- Exercise task:
In the listing below, rewrite as a numbered list the lines from the line with "Click the Active Tunnels icon" up to and including the line with "will click(147, 259).", leaving out any blank lines.

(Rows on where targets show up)
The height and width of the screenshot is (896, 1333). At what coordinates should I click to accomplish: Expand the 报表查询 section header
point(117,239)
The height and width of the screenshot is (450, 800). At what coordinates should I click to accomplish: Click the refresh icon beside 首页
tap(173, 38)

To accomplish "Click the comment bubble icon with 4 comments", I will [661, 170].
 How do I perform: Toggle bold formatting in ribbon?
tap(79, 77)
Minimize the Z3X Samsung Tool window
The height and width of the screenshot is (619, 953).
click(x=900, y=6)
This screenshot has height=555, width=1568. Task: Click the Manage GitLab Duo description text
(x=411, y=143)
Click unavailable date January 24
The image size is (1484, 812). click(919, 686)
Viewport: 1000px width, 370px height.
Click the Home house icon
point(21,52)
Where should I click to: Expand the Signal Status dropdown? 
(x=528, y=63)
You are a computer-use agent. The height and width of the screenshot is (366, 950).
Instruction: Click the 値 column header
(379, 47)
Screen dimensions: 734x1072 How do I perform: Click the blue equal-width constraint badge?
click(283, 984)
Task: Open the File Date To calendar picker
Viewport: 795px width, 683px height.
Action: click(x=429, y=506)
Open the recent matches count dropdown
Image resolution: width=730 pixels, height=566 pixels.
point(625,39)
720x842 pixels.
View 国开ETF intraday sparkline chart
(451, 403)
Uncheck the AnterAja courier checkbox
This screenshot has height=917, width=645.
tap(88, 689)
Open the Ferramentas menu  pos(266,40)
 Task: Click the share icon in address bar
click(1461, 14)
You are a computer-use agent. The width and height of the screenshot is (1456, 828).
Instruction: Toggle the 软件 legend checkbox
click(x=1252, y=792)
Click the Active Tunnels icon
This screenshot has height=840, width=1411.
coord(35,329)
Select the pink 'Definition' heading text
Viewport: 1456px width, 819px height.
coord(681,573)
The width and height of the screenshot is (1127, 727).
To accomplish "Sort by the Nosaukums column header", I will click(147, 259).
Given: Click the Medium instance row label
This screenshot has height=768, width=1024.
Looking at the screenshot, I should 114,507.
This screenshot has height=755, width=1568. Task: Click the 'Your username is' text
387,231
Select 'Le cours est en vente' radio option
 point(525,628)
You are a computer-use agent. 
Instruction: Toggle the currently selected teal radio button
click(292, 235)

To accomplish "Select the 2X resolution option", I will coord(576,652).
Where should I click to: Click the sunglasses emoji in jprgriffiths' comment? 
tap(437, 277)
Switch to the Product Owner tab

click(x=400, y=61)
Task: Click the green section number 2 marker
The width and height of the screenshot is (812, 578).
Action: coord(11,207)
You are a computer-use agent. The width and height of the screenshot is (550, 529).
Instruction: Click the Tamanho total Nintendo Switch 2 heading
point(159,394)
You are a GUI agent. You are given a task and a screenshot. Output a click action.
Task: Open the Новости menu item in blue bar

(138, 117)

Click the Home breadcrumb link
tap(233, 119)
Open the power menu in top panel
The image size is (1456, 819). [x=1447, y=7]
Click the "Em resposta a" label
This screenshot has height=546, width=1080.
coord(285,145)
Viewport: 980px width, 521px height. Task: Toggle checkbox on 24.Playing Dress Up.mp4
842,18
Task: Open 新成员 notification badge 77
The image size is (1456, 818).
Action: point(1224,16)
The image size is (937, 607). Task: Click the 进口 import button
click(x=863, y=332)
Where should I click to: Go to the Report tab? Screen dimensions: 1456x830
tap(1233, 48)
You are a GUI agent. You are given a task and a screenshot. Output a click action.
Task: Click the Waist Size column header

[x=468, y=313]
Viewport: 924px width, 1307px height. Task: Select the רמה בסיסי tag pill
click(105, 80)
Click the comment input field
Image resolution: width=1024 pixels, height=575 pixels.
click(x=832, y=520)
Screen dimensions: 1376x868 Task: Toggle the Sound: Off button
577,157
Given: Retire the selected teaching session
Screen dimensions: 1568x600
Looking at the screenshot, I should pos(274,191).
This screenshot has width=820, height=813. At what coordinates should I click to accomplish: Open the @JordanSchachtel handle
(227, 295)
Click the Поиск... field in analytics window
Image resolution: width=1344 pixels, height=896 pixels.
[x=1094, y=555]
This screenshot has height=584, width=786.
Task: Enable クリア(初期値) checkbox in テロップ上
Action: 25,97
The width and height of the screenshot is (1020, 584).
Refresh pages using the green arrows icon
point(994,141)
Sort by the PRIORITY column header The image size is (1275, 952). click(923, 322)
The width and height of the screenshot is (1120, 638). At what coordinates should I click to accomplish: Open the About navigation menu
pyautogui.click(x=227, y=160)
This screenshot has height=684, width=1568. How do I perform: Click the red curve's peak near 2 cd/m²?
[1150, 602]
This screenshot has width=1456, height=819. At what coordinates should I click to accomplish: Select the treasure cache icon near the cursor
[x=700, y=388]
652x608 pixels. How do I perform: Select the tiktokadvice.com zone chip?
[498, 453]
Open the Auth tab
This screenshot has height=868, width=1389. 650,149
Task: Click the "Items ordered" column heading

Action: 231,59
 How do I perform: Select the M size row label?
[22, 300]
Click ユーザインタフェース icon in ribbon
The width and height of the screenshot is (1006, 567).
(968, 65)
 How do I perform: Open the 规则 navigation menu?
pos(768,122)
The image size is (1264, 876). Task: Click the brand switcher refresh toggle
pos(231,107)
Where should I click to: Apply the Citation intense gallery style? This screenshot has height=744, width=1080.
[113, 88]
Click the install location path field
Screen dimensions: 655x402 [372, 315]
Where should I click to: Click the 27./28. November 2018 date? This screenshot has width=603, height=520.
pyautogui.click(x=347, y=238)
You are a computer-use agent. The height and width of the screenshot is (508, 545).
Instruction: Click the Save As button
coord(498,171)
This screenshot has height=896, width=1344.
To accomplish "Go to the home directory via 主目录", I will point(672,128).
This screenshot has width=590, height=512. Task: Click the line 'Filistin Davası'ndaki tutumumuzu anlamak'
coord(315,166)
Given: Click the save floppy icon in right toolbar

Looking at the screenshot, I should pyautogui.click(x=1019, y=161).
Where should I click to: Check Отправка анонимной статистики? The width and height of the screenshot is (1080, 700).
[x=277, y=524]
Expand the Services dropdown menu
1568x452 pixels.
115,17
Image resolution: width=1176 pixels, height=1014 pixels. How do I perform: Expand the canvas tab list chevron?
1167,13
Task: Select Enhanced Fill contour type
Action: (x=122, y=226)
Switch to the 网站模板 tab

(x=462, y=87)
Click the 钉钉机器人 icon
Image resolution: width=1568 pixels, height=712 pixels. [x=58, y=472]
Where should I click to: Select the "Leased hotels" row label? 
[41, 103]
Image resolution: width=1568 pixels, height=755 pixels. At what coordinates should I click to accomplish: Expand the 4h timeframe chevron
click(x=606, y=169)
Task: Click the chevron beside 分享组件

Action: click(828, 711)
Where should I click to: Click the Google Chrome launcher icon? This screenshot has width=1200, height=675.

- Result for this task:
1. Click the Active Tunnels icon
2. This screenshot has height=840, width=1411.
3. coord(35,329)
4. Select the pink 'Definition' heading text
5. Viewport: 1456px width, 819px height.
6. coord(681,573)
7. The width and height of the screenshot is (1127, 727).
8. To accomplish "Sort by the Nosaukums column header", I will click(147, 259).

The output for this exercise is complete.